Perhutani Tertibkan Bangunan Ilegal "Punden Keris Nogo Sosro" di Kawasan Hutan Purwodadi


 


 

Perhutani Tertibkan Bangunan Ilegal "Punden Keris Nogo Sosro" di Kawasan Hutan Purwodadi

Jumat, 27 Februari 2026


GROBOG JATENG, Grobogan -Perum Perhutani KPH Purwodadi mengambil langkah tegas dengan menertibkan bangunan tidak berizin di kawasan hutan petak 162A-1 RPH Welahan, BKPH Linduk, pada Selasa (24/02). Bangunan yang sempat diklaim sepihak sebagai “Punden Keris Nogo Sosro” tersebut dibongkar karena berdiri di atas lahan rencana Tanaman Rutin tahun 2026 tanpa izin resmi.
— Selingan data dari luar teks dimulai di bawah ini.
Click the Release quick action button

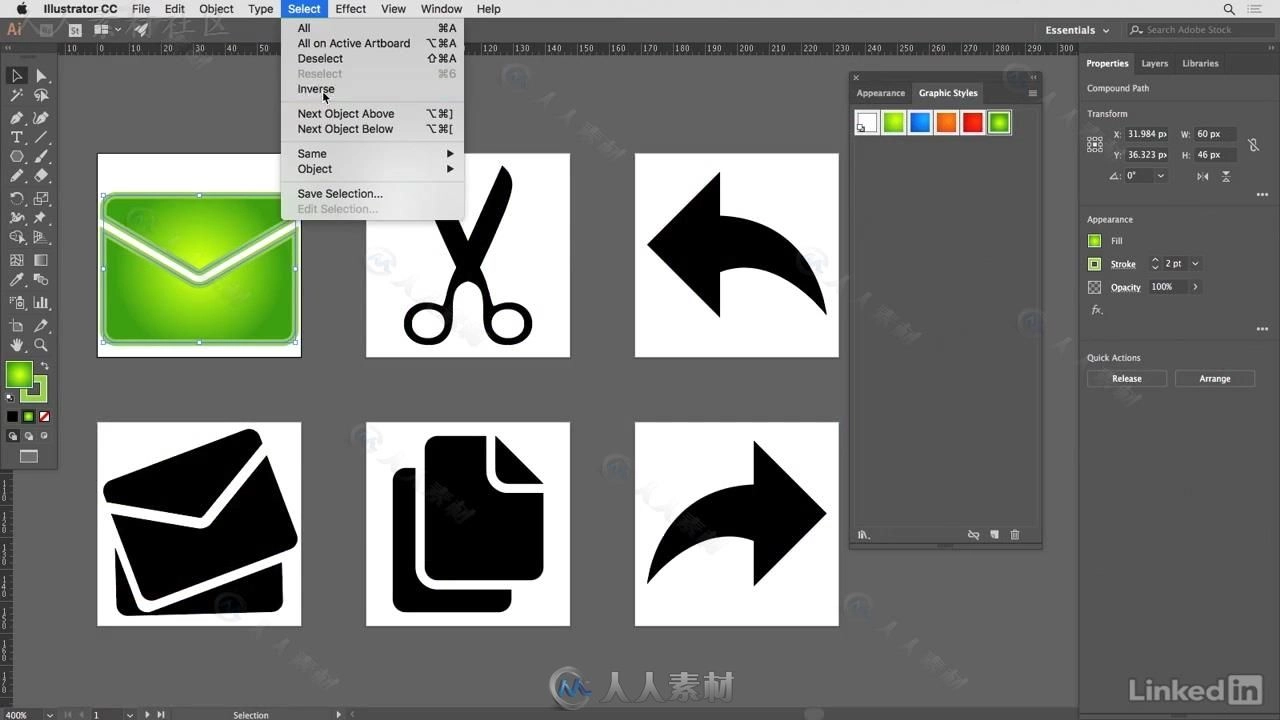click(x=1126, y=379)

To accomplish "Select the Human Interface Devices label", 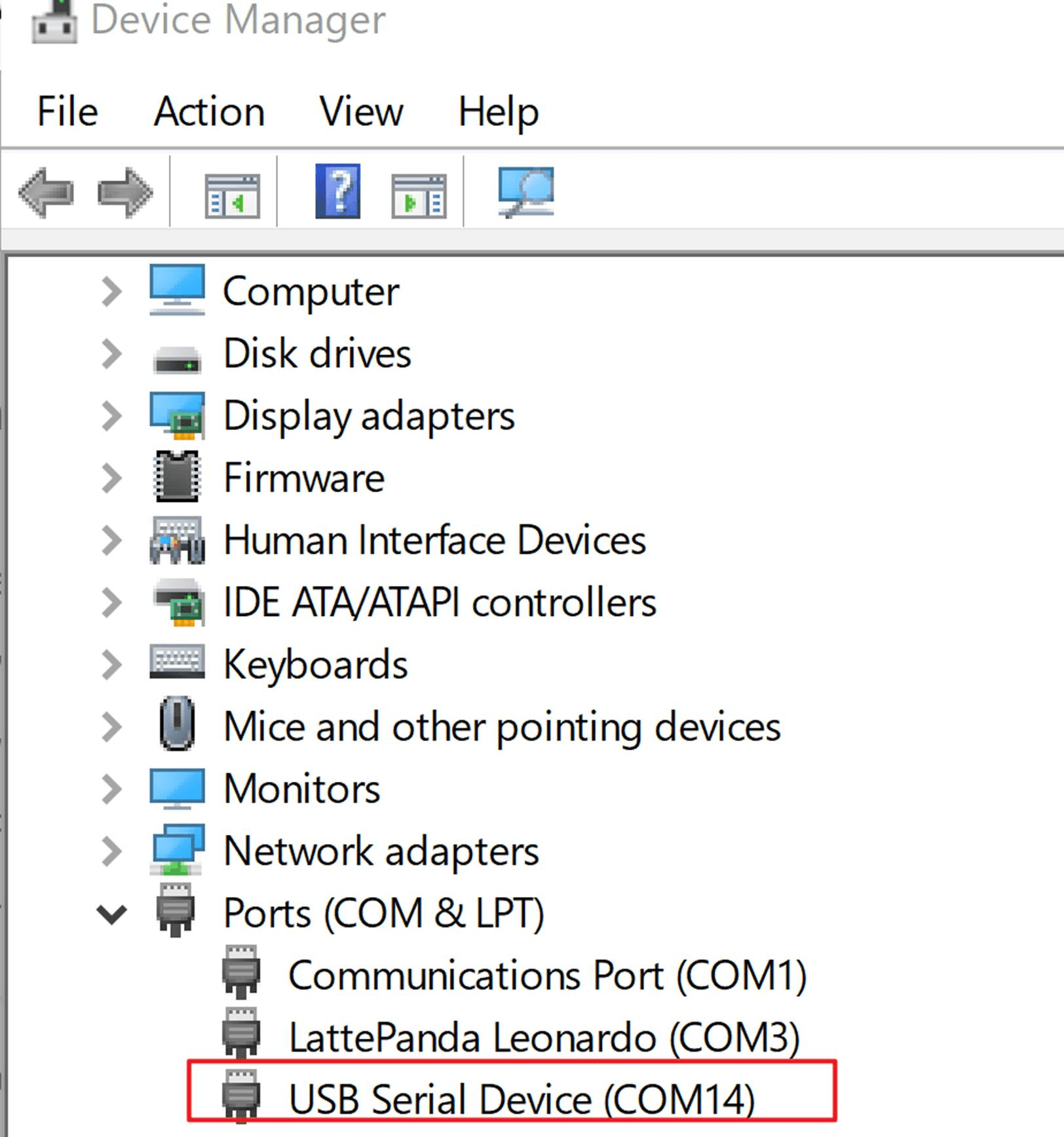I will 434,541.
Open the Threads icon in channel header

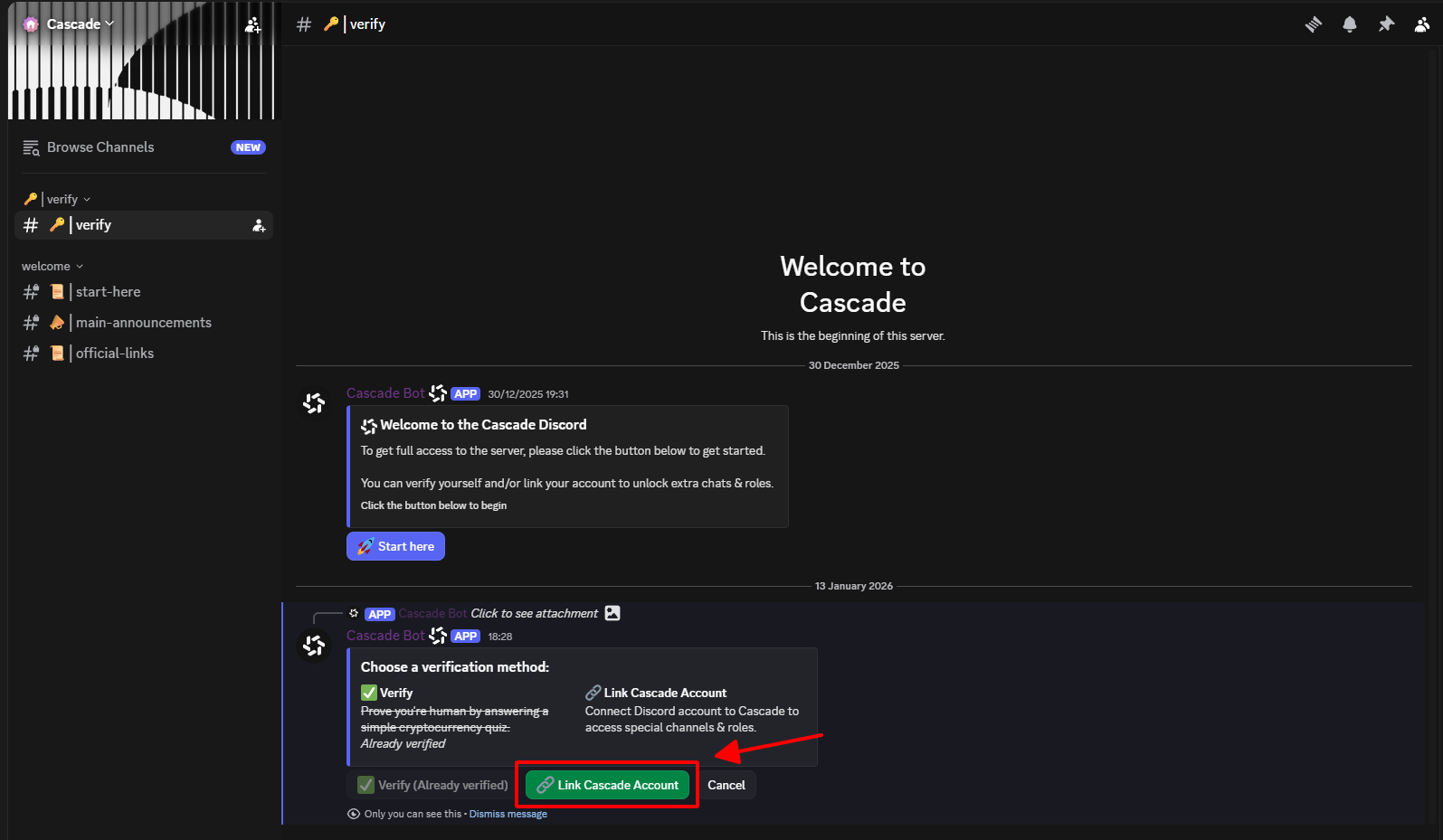point(1313,24)
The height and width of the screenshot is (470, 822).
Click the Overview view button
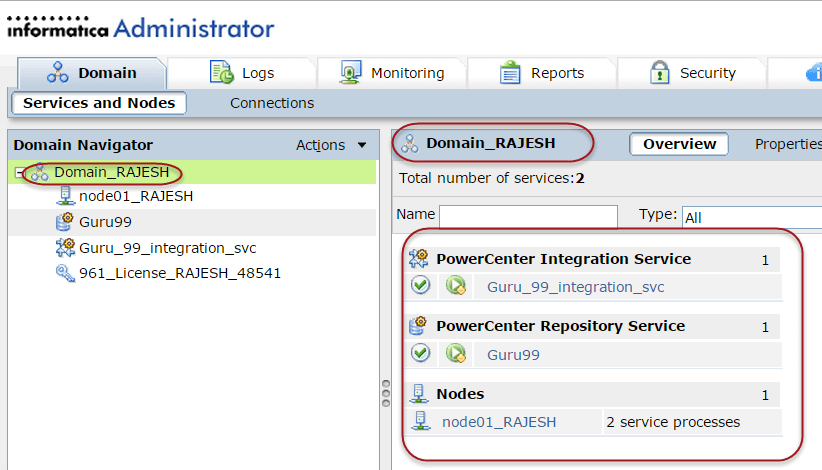point(679,144)
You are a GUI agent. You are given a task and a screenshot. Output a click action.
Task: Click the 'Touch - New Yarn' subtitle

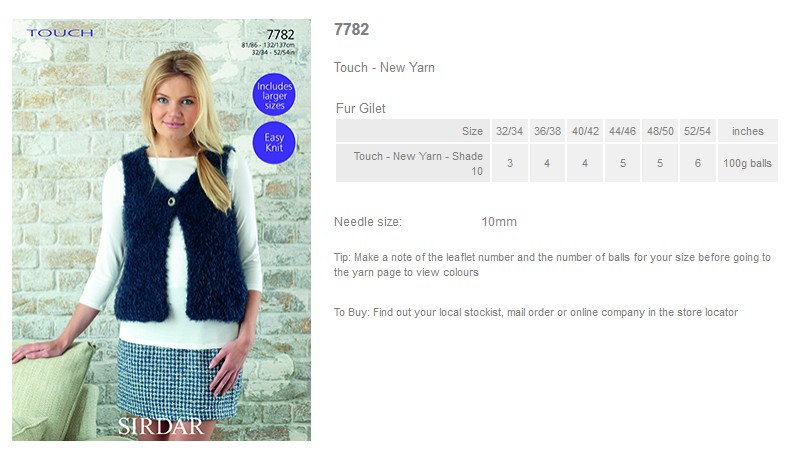point(384,67)
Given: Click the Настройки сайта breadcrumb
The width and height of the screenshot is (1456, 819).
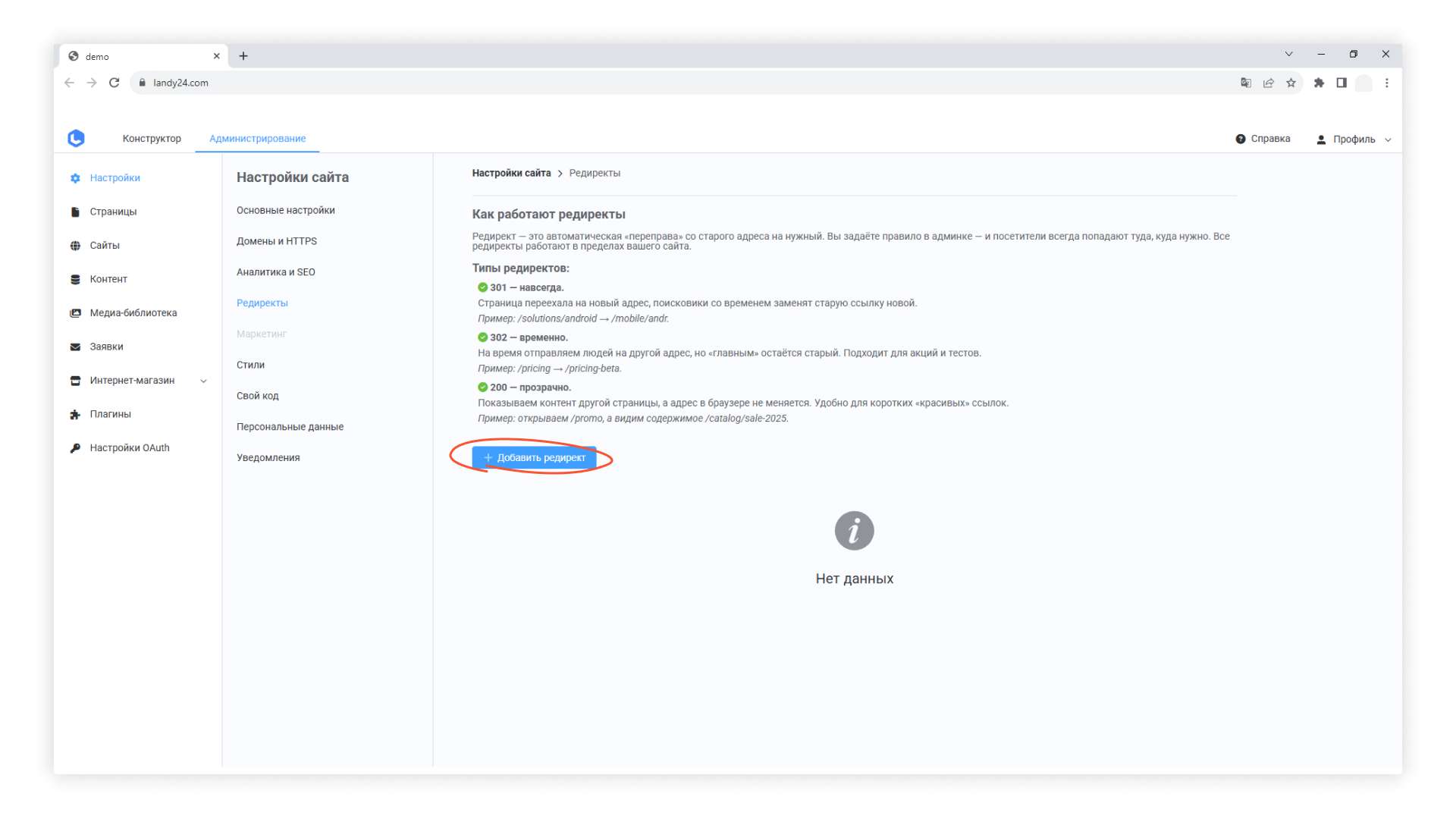Looking at the screenshot, I should coord(511,173).
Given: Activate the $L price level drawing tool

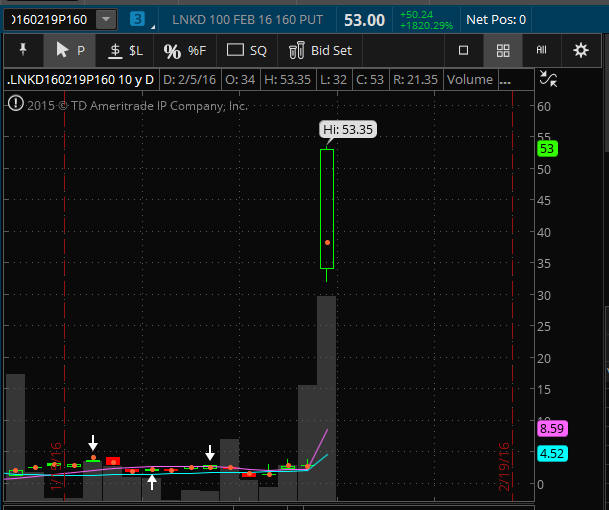Looking at the screenshot, I should tap(126, 50).
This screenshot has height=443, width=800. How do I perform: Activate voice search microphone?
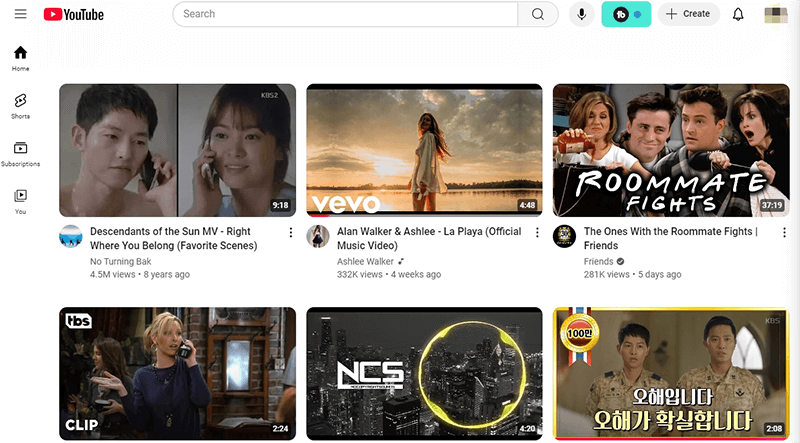tap(581, 14)
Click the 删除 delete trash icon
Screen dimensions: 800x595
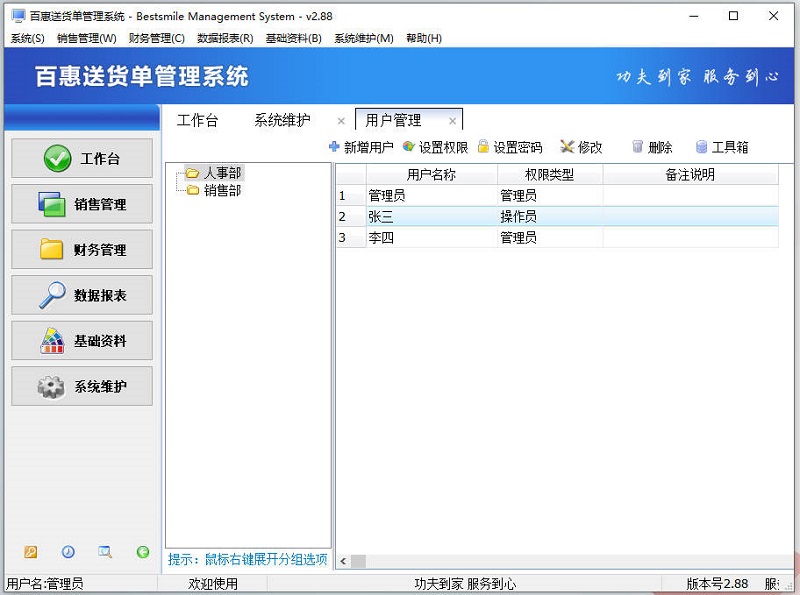pyautogui.click(x=636, y=146)
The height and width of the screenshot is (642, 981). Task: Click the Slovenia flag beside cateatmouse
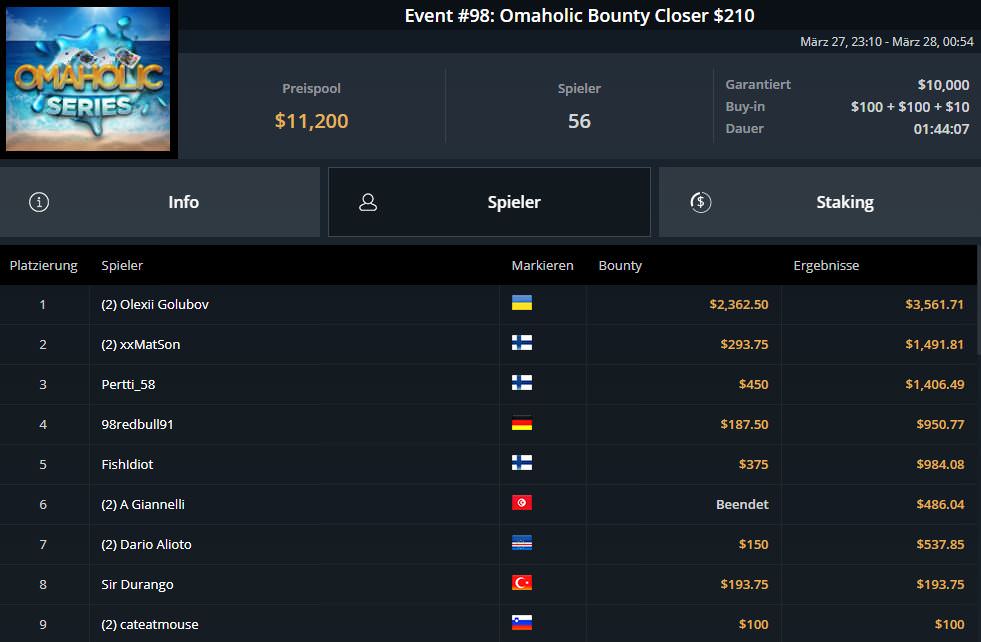[x=521, y=623]
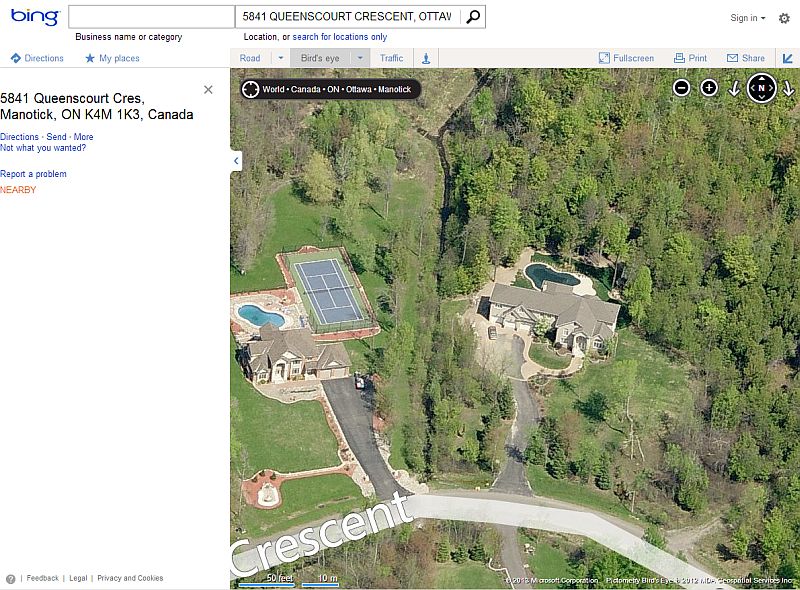
Task: Open the Sign in dropdown
Action: tap(748, 18)
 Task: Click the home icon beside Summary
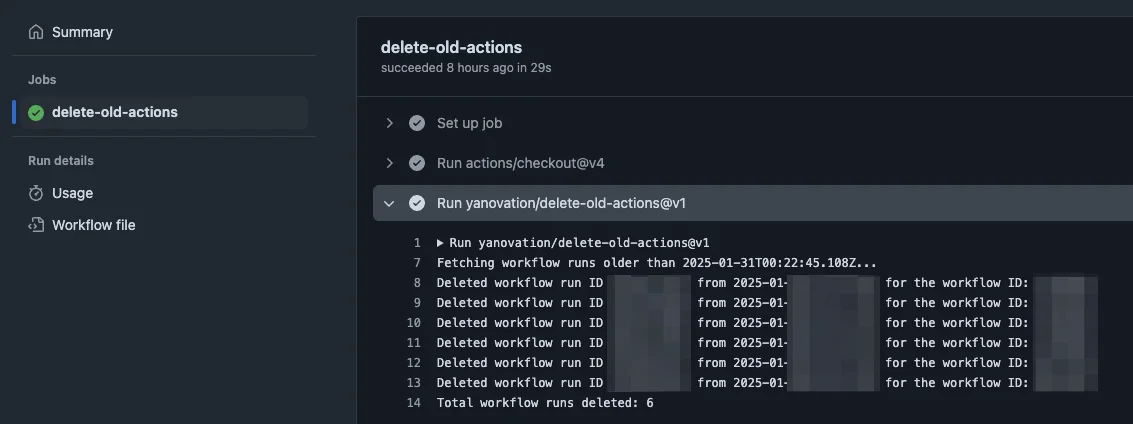pyautogui.click(x=36, y=32)
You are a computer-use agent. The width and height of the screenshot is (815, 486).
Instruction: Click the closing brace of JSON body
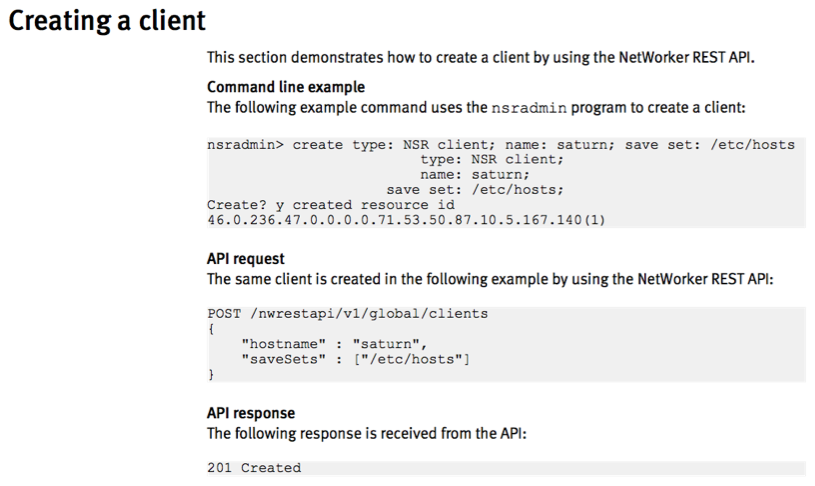tap(211, 374)
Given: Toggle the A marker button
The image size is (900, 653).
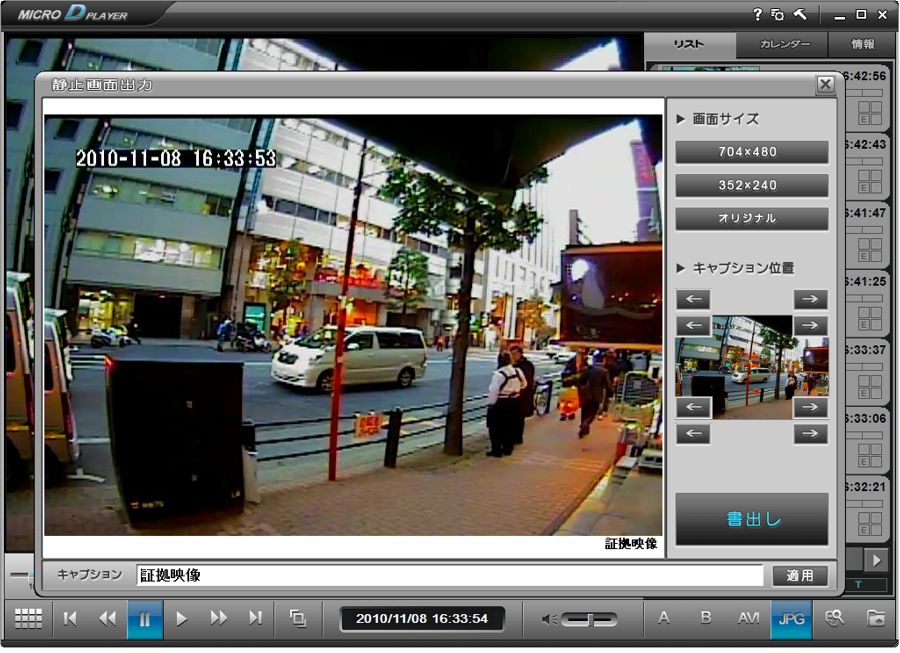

Konflik ini mencuat saat sebuah bangunan semi permanen berdiri di lahan garapan pesanggem bernama Sugiri. Saat lahan digarap pihak lain karena Sugiri jatuh sakit, bangunan yang awalnya disebut tempat penyimpanan panen itu justru berubah status menjadi punden. Klaim tanpa dasar sejarah ini memicu keresahan warga dan pemerintah desa setempat.

Berdasarkan UU Nomor 41 Tahun 1999 dan UU Nomor 18 Tahun 2013, setiap penggunaan lahan hutan wajib mengantongi izin pejabat berwenang. Perhutani pun melakukan eksekusi setelah peringatan lisan dan tertulis tidak diindahkan. Penertiban yang melibatkan pemda, aparat keamanan, dan tokoh masyarakat ini berlangsung kondusif.

Wakil Administratur/KSKPH Purwodadi, Henry Kristiawan, menegaskan bahwa sterilisasi lahan ini krusial untuk menjaga aset negara.

“Kami telah mengedepankan pendekatan persuasif dan memberikan kesempatan untuk pembongkaran mandiri. Namun karena tidak dilaksanakan, maka penertiban dilakukan sesuai aturan yang berlaku. Kawasan ini masuk dalam rencana Tanaman Rutin tahun 2026 sehingga harus steril dari bangunan tidak berizin. Penegakan ini penting untuk menjaga kelestarian hutan sekaligus memberikan kepastian hukum,” tegas Henry, dalam keterangan persnya. Kamis (26/2/2026).

Dukungan serupa datang dari Kepala Desa Lebak, Kasman, yang membantah adanya nilai sejarah pada bangunan tersebut.

“Kami menegaskan bahwa lokasi tersebut bukan punden dan tidak pernah tercatat sebagai situs sejarah desa. Agar tidak menimbulkan keresahan dan kesalahpahaman di masyarakat, kami mendukung pembongkaran bangunan yang berdiri tanpa izin di kawasan hutan negara,” ujar Kasman.

Di sisi pengamanan, Bhabinkamtibmas Desa Lebak Polsek Grobogan, Brigadir Yulian Adhi S, memastikan seluruh proses berjalan tanpa gesekan.

“Kami melakukan pendampingan untuk memastikan kegiatan berjalan aman dan kondusif. Alhamdulillah seluruh proses pembongkaran berlangsung tertib tanpa gangguan kamtibmas. Kami mengimbau masyarakat untuk tetap menjaga ketenangan dan mematuhi aturan yang berlaku,” jelas Brigadir Yulian.

Operasi ini turut disaksikan oleh jajaran Kesbanglinmas, Bidang Kesra Kabupaten Grobogan, serta perangkat desa dan tokoh masyarakat. Pasca-penertiban, Perhutani KPH Purwodadi berkomitmen meningkatkan pengawasan dan koordinasi lintas sektor guna memastikan keamanan kawasan hutan secara berkelanjutan. (Eko/R/GJ).